For the reasons stated above I am satisfied beyond reasonable doubt that the fatal head injuries were not sustained in consequence of the fall in the bath.
I have reached the conclusion that the deceased died in consequence of head injuries sustained at about 11 o’clock in the morning of 21 February. Those injuries were caused by blows to the head deliberately inflicted by means of an unknown blunt object. At the time the only person with the deceased was the accused and I infer that he inflicted the injuries. I have reached these conclusions beyond reasonable doubt and I reject the accused’s denials beyond reasonable doubt.
My conclusion is strengthened, although it does not depend upon it, by the injury in the pubic area inflicted on the child on the preceding Wednesday morning. If, as I have found, the accused deliberately applied force to the child so as to cause that injury, that tends strongly to rebut the possibility that the trauma on the Friday morning was accidentally sustained.
In order to prove the charge of murder, it is necessary for the prosecution to prove that the blows were inflicted with the intention of causing death or grievous bodily harm, or recklessly realising that they would probably do so. I have found this issue difficult. The nature of the injuries inflicted tends to suggest that the accused must have realised that at least grievous bodily harm would result.
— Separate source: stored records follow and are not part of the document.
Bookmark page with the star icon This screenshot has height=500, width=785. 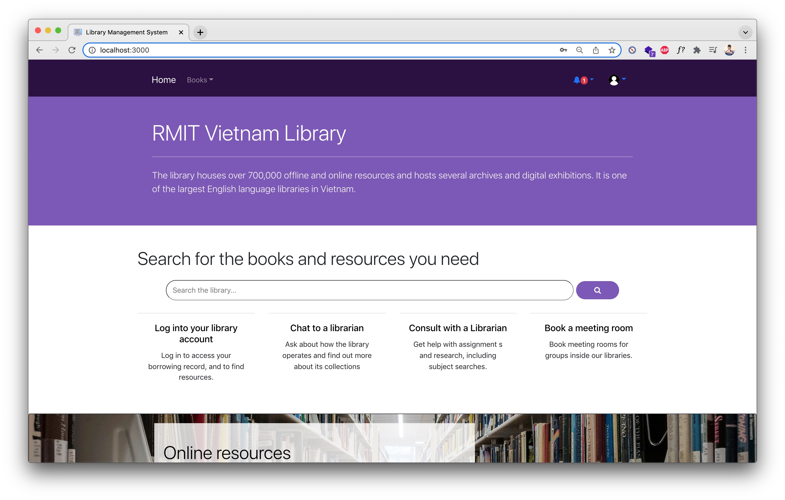(x=612, y=50)
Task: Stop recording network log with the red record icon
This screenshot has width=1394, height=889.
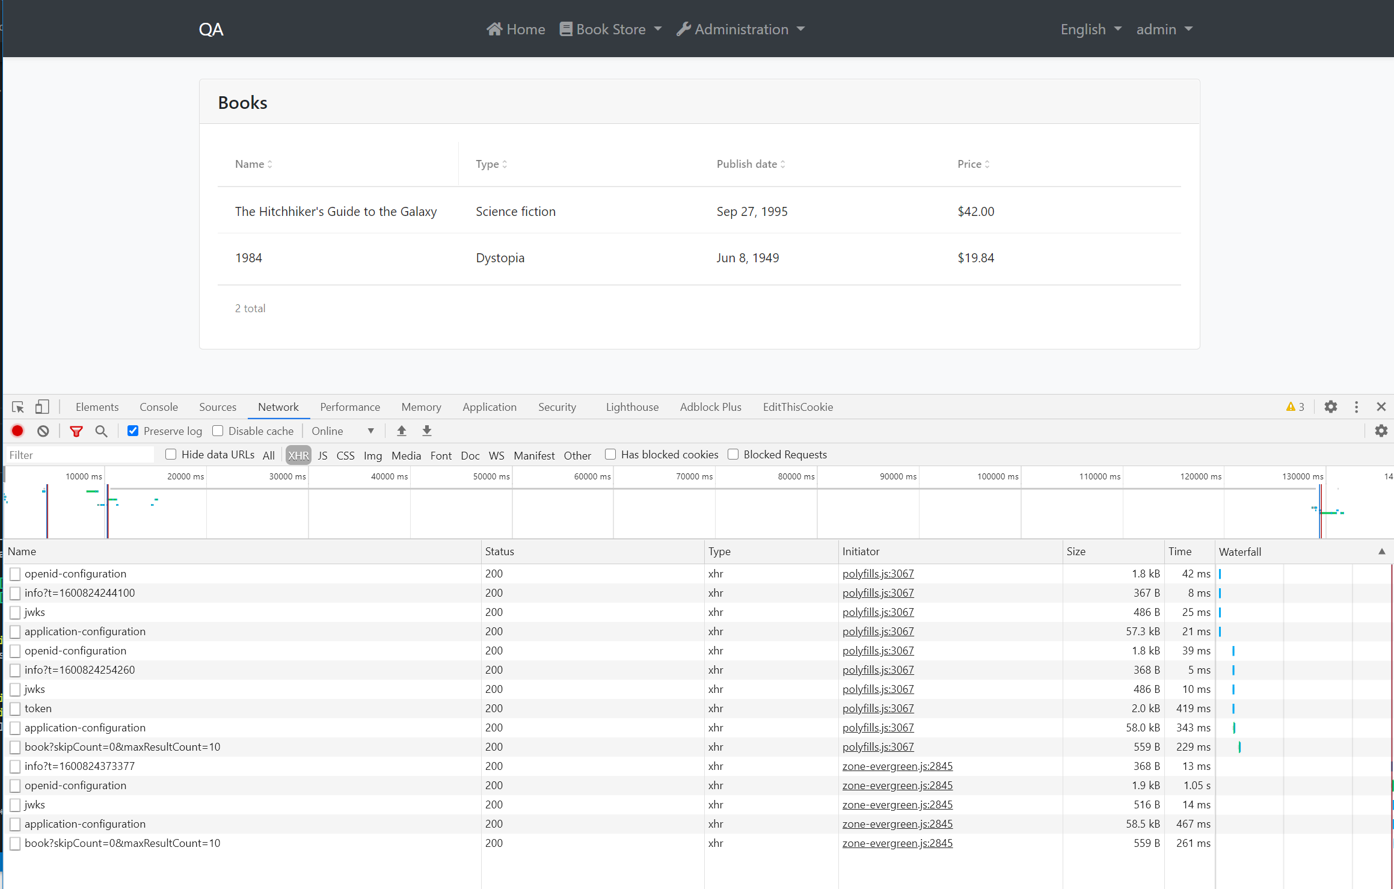Action: tap(17, 431)
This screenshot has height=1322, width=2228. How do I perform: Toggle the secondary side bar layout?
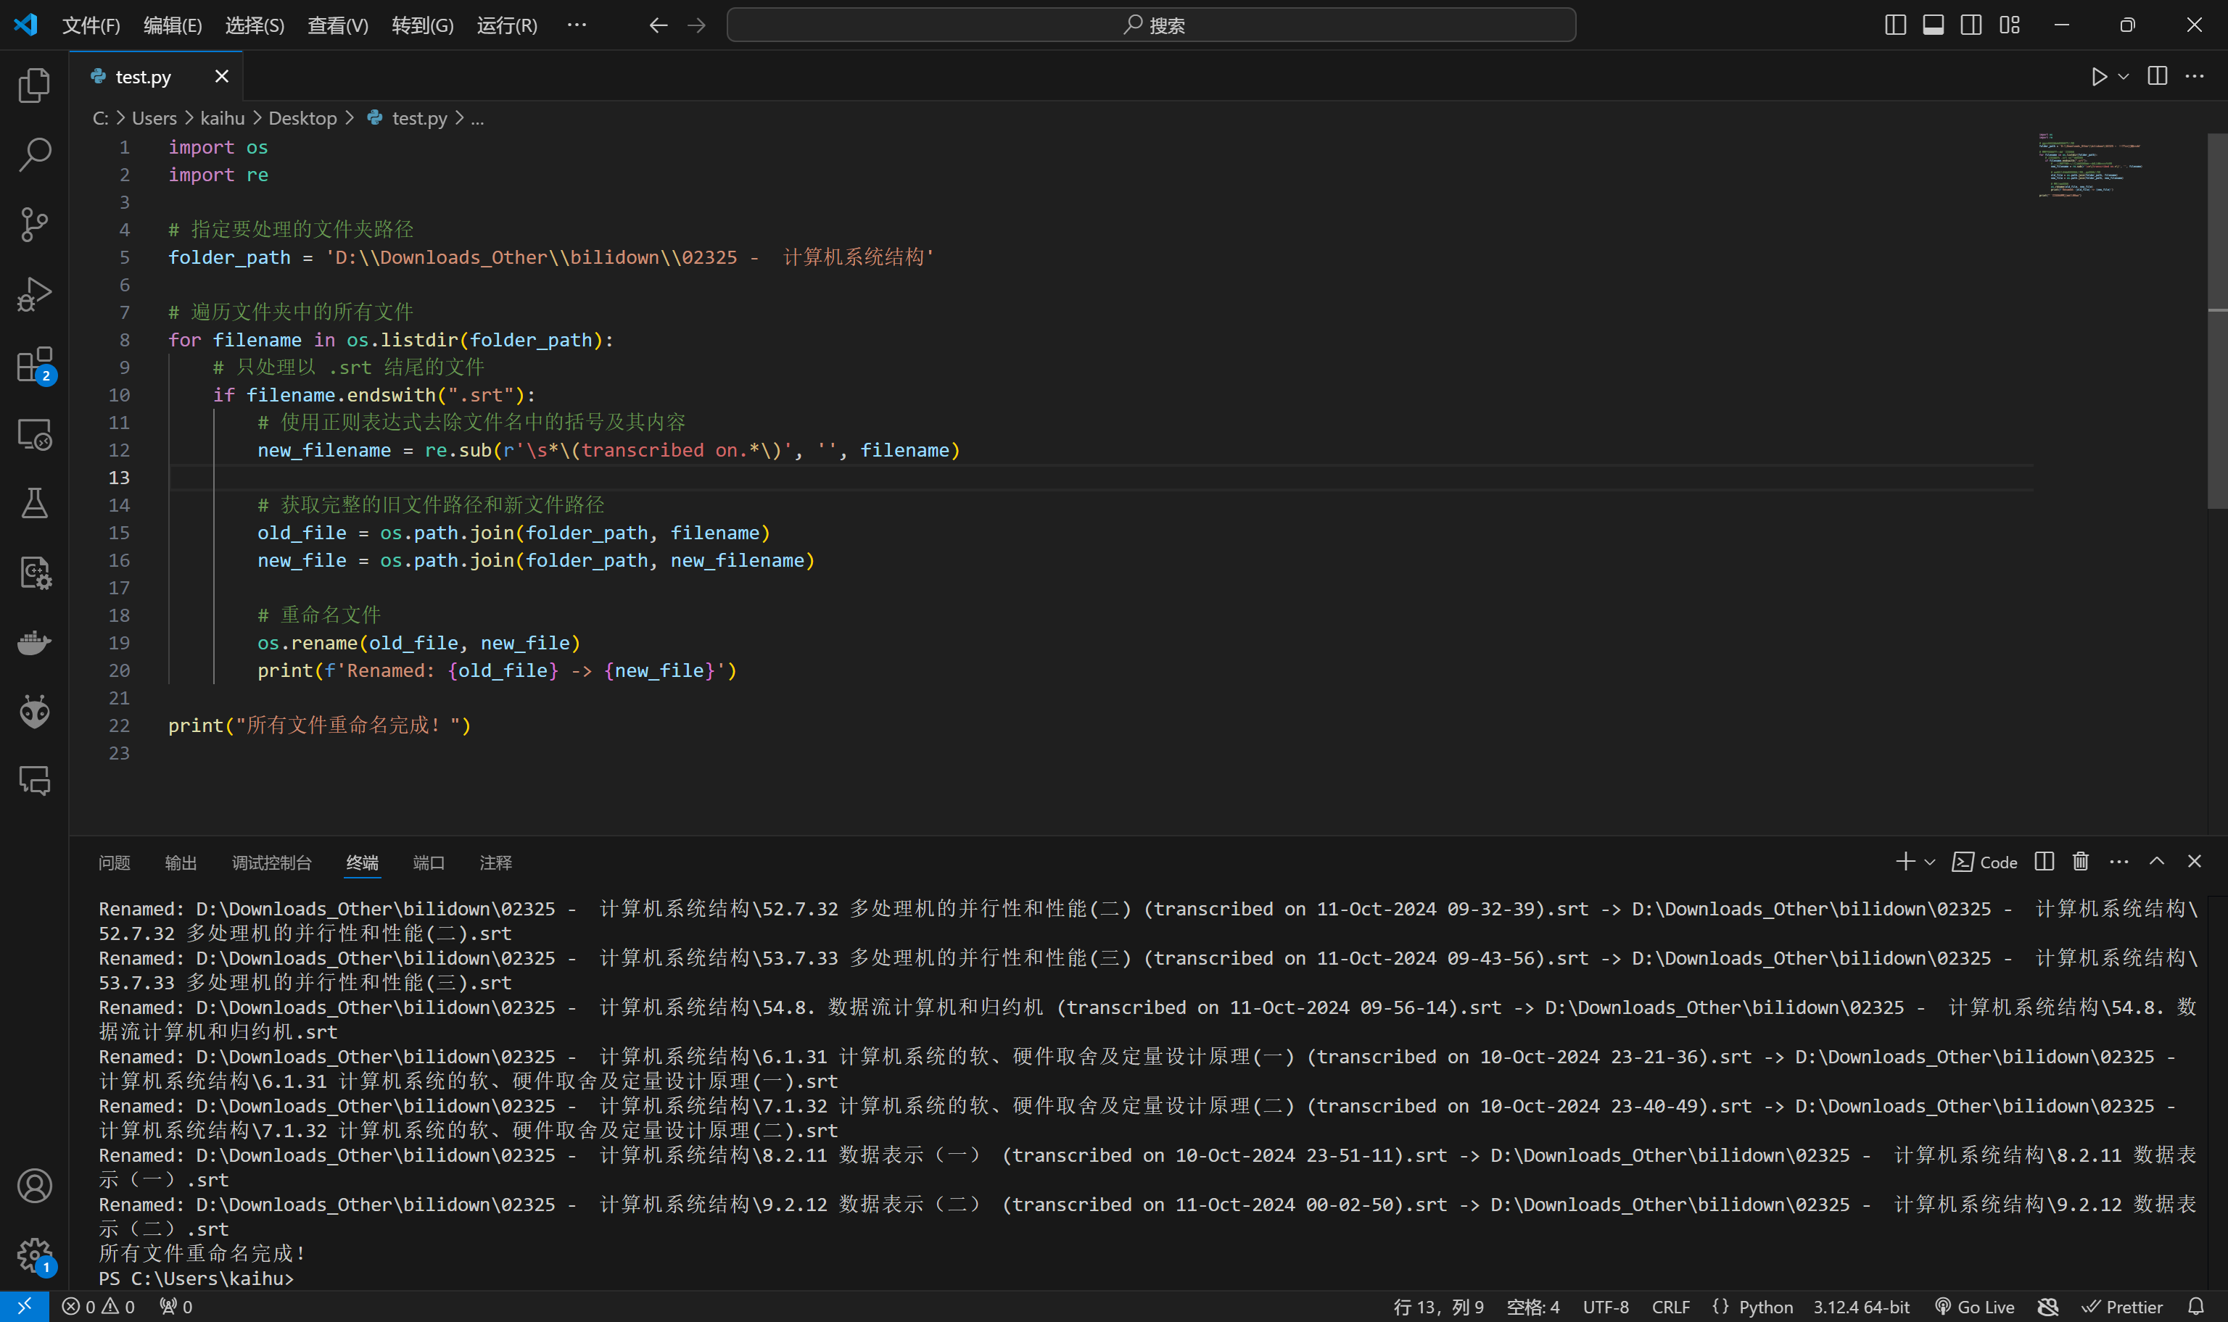1971,25
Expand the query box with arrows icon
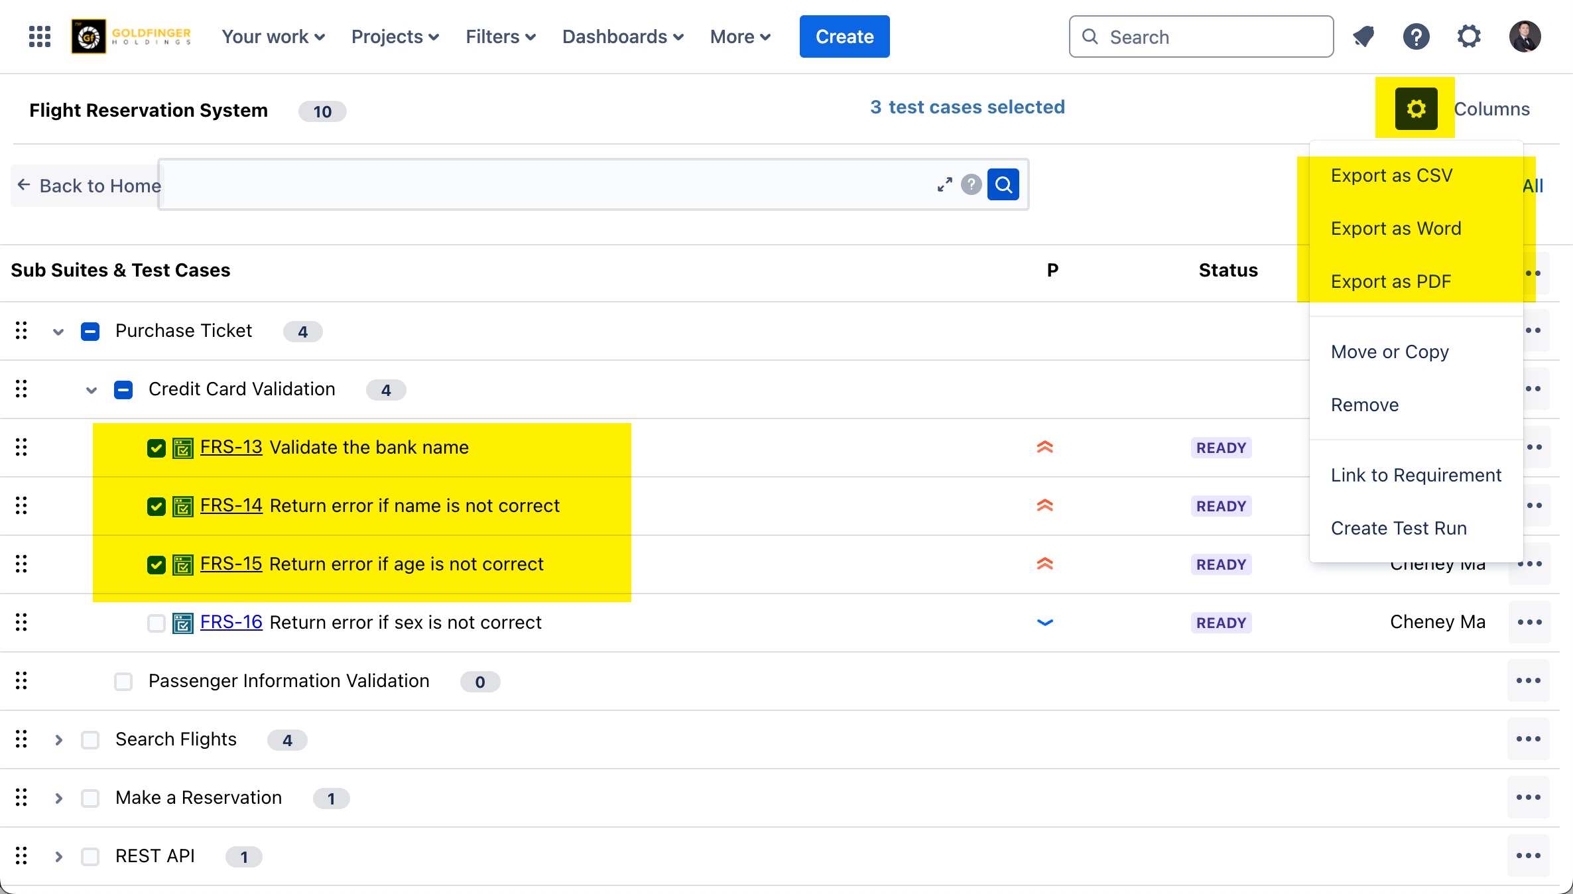 (x=944, y=184)
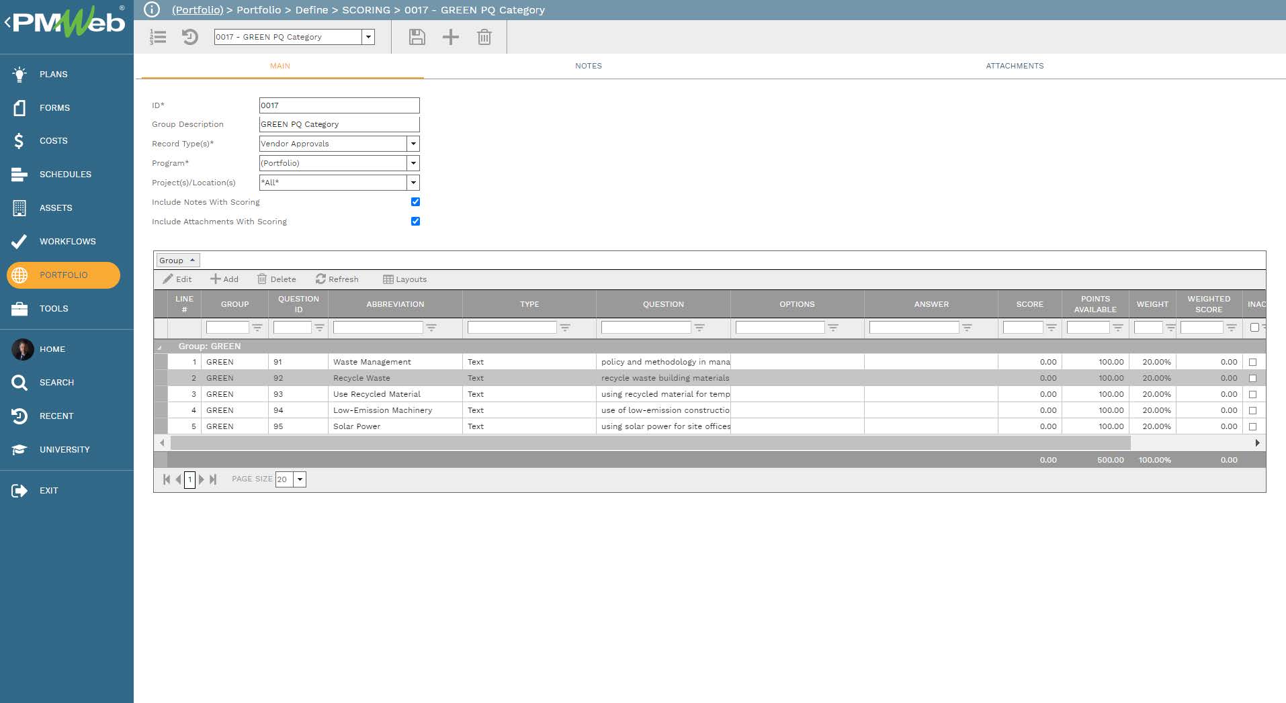Open Search from the sidebar
The height and width of the screenshot is (703, 1286).
(x=56, y=382)
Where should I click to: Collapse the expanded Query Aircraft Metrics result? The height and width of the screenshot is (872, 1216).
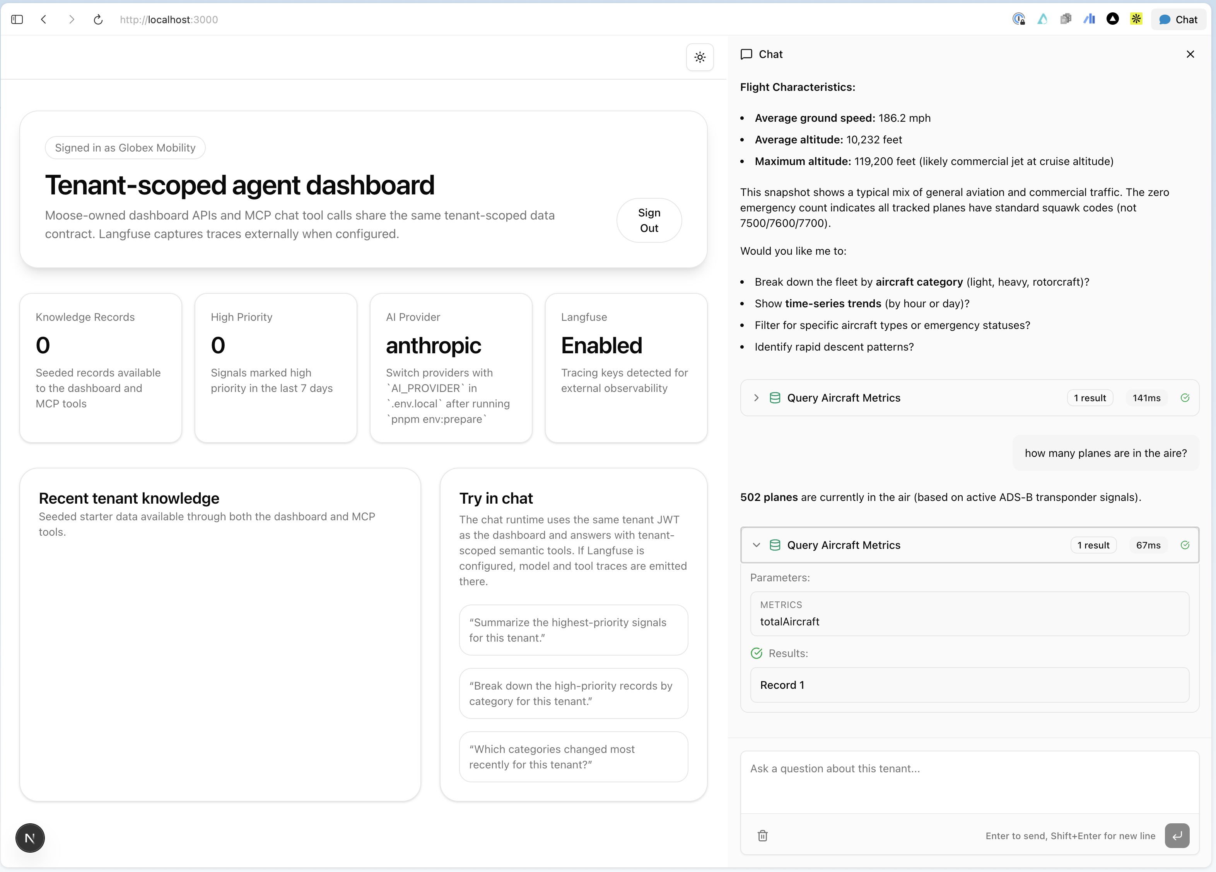757,545
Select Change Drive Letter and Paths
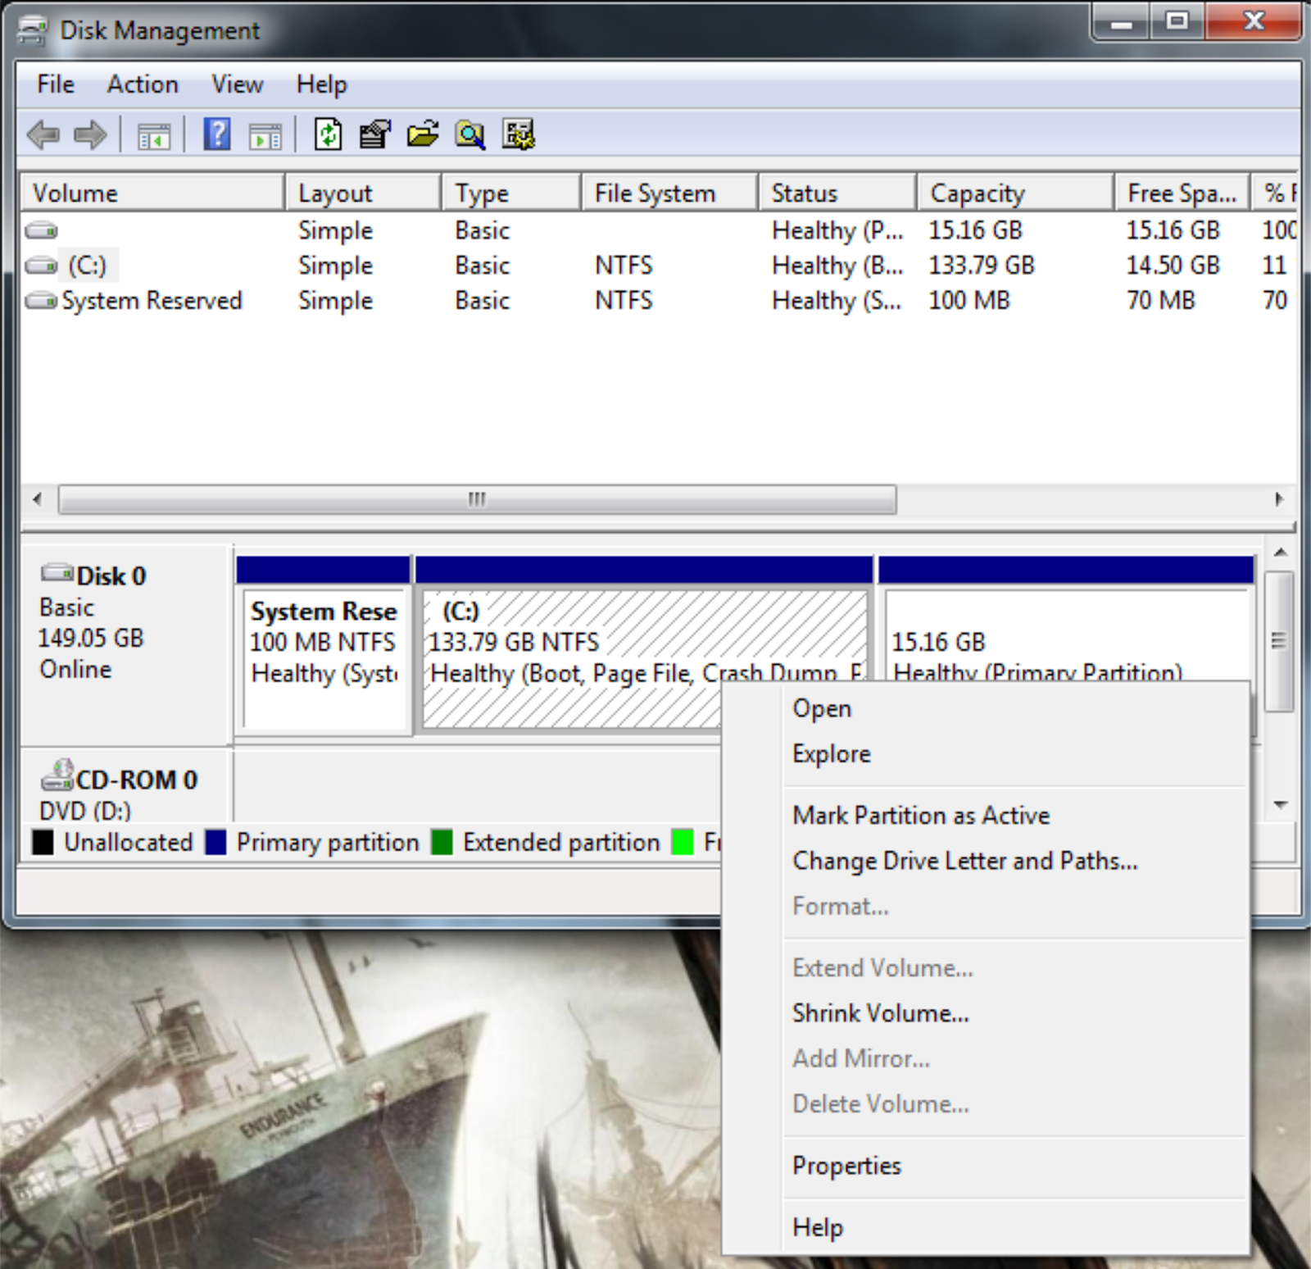Screen dimensions: 1311x1269 [964, 861]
On the other hand, there is no evidence as to the nature of the object used and no basis for any inference as to the circumstances in which the blows came to be struck. In the end I am left in doubt as to whether the accused had the requisite state of mind for the crime of murder. I think that it is a reasonable possibility that he struck out in frustration with whatever was at hand without thought as to the consequences of his actions.
It is beyond doubt that the blows inflicted by the accused on the child amounted to assault and were therefore unlawful acts. They were also acts which carried a serious risk of injury to the child. The accused is undoubtedly guilty of manslaughter by unlawful and dangerous act.
The verdict of the court is that the accused is not guilty of murder but guilt of manslaughter.